Выбрать главу

В какой-то момент я попалась на глаза взволнованному Ветрову. Разгоряченный, в непривычно заломленной на затылок ушанке. «Лельхен! Это же второй фронт!..» И что-то еще крикнул, но слова потонули в праздничном гуле улицы. Нас разнесло. Я, кажется, поняла смысл его парадокса. Пусть это не тот второй фронт, которого мы так ждали еще под Ржевом, понося медливших союзников. И не тот второй, что высадился на континенте в Нормандии и которому на помощь двигались навстречу мы. Но эти сражавшиеся и плененные в Африке солдаты, летчики, бомбившие фашистскую Германию, разве они не второй фронт? Они сомкнулись с нами теперь тут, в Бромберге, «с русской армией, которая пришла освободить нас», как надписал мне адъютант генерала Жиро. Бог мой, и я была частицей этой армии освобождения.

Все пели, каждый на своем языке, вразнобой. Песни как-то по-своему сливались. Такой разноголосый, пестрый, праздничный гимн свободе. Ах, так духоподъемно, так счастливо было, вот так, казалось, мы заживем в мире после войны, в таком человеческом братстве. Освобожденные из лагеря итальянские солдаты жались на тротуарах поближе к домам. Еще недавние союзники немцев, воевали против нас, а раз Италия вышла из войны, загнаны немцами за колючую проволоку. И теперь были в замешательстве: кто они в наших глазах? Враги или немецкие невольники? Но уж очень заразителен был праздник, и вот уже и они примкнули, замыкают шествие, мешковатые, бредут кучно, не смешиваясь с остальными.

Когда демонстрация чуть отдалялась, слышен становился на улицах визг детворы. Целое поколение польских ребятишек выросло, разговаривая вполголоса: под страхом наказания полякам разговаривать громко воспрещалось. Теперь дети только-только учились кричать и, восторженно надрываясь, вопили, упиваясь неизведанной мощью голоса. Детский вопль раскрепощения несся по городу.

Пока на главной улице так мощно пульсировал многоликий, разноязычный, праздничный карнавал, происходило два события.

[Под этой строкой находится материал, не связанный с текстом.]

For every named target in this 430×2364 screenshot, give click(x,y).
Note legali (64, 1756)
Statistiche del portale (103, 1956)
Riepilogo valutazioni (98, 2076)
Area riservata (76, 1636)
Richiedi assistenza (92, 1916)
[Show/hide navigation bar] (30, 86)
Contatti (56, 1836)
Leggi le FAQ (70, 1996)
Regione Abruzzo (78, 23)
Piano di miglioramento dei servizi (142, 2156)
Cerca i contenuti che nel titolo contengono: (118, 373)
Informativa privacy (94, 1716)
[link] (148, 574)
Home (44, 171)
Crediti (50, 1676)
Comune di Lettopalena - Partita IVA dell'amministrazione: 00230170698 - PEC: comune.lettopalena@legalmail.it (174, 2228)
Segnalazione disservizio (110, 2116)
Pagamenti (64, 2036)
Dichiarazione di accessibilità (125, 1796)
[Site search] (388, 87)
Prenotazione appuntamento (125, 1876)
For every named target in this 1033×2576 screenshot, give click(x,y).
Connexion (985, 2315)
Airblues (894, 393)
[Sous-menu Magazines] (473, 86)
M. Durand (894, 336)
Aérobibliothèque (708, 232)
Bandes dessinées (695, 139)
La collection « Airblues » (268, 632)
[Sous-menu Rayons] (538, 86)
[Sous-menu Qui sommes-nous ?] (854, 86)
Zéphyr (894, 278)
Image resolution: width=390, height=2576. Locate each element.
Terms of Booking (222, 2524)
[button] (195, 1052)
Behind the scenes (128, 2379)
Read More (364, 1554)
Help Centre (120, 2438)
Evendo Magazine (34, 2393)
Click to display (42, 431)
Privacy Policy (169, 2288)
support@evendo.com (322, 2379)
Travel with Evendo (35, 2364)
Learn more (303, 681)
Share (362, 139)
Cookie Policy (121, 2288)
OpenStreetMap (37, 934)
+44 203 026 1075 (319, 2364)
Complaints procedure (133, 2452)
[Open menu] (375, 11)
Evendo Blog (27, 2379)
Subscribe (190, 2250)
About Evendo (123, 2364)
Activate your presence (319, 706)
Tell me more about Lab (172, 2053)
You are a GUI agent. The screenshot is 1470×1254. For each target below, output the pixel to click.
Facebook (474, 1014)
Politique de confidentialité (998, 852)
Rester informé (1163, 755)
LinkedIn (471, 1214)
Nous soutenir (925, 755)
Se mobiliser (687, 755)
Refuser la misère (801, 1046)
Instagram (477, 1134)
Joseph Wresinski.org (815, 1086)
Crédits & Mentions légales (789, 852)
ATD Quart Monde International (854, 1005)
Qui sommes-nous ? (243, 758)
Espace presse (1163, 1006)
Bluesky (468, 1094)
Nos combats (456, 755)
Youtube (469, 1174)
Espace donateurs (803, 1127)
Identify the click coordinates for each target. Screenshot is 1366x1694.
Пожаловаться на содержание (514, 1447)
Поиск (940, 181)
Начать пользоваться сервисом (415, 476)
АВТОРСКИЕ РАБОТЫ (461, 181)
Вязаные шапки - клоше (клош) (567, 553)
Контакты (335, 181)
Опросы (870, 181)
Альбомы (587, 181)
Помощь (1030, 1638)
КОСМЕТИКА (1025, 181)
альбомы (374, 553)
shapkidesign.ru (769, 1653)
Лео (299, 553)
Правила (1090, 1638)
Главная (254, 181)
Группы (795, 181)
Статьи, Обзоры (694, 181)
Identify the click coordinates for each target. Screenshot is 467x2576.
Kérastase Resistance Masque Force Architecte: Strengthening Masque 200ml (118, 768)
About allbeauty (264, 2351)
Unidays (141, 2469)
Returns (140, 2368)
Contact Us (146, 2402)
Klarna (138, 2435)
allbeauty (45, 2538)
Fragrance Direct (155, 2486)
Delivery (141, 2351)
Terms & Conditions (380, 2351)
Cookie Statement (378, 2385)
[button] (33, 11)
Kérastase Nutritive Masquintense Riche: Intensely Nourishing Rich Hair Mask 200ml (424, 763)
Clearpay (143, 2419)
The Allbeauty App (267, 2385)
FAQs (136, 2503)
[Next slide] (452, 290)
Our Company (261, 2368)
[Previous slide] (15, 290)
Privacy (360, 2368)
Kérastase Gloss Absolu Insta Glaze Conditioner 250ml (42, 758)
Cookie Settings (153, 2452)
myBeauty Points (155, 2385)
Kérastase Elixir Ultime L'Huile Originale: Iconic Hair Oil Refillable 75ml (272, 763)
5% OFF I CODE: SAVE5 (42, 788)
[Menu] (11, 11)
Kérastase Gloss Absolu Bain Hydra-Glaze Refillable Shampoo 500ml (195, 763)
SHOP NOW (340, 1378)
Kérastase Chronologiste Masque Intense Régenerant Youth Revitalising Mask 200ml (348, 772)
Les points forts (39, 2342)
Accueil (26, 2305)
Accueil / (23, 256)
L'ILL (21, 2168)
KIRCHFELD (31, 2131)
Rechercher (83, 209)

Военное положение Быдгоща в эти часы резко, тревожно менялось. Об этом знали пока лишь те, кому положено знать. Я не знала. Но второе событие происходило рядом, в прилегавшем к главной улице глухом переулке, у меня на глазах, и я когда-то об этом писала. Но не миную, не отрину — повторю, раз уж той же дорогой через Быдгощ снова иду со своей армией к последней ее цели — Берлину. Тут, в переулке, растянулась вереница людей со скарбом, груженным на тележки, салазки, на спины. Это были немцы хуторяне, согнанные поляками со своих мест, с вековых своих поселений, кое с какими лишь пожитками бредущие бог весть куда — на запад. Ватага польских подростков на коньках с гиканьем кружила вокруг них. Их главарь оторвался, проехал на коньках вперед и вовсе преградил беженцам дорогу. Пожилая немка, укутанная поверх пальто в тяжелый, грубый плед, какой носили в ту пору и наши деревенские женщины, называя шалью, старалась что-то объяснить ему, а он, не слушая, исступленно колотил палкой по ее узлам со скарбом и кричал остервенело: «Почему не говоришь по-польски? Почему не умеешь говорить по-польски?» Я взяла его за плечо. «Что ты делаешь?! Оставь их!» Он поднял лицо — злоба и слезы в глазах. Посмотрел на меня, вернее, на мой полушубок и звездочку на шапке и отъехал в сторону. Но издали он тревожно поглядывал, для него нестерпимо, что немцы сегодня беспрепятственно ходят по земле после всего, что было.

Так на втором плане этого праздника братства вывернулось и бесновалось скопившееся под игом жестокости зло, насилие.

Было морозно, сыпал мелкий колкий снег. Куда тащились эти люди, кто ж их пустит под кров, где, на каком глухом проселке закоченеют они? В стороне от больших дорог истории, от мировых катаклизмов, сатанинских замыслов мирового господства, знавшие только крестьянский труд, они игрой бесовских сил загнаны в ловушку и, выходит, в ответе за все. Ни небо, под которым родились, не вступилось, ни земля, веками возделываемая, ни вековые корни рода, что в этой земле. Все отступилось, отреклось. Людей судят, сводят, разводят по крови. Выходит, у немцев набрались. Но эти изгои отсечены ведь фронтом от тех, с кем повязаны кровью. Что теперь? Где та обитель, что приютит их? Для ненависти и мести это праздные мысли. Вразумит кто?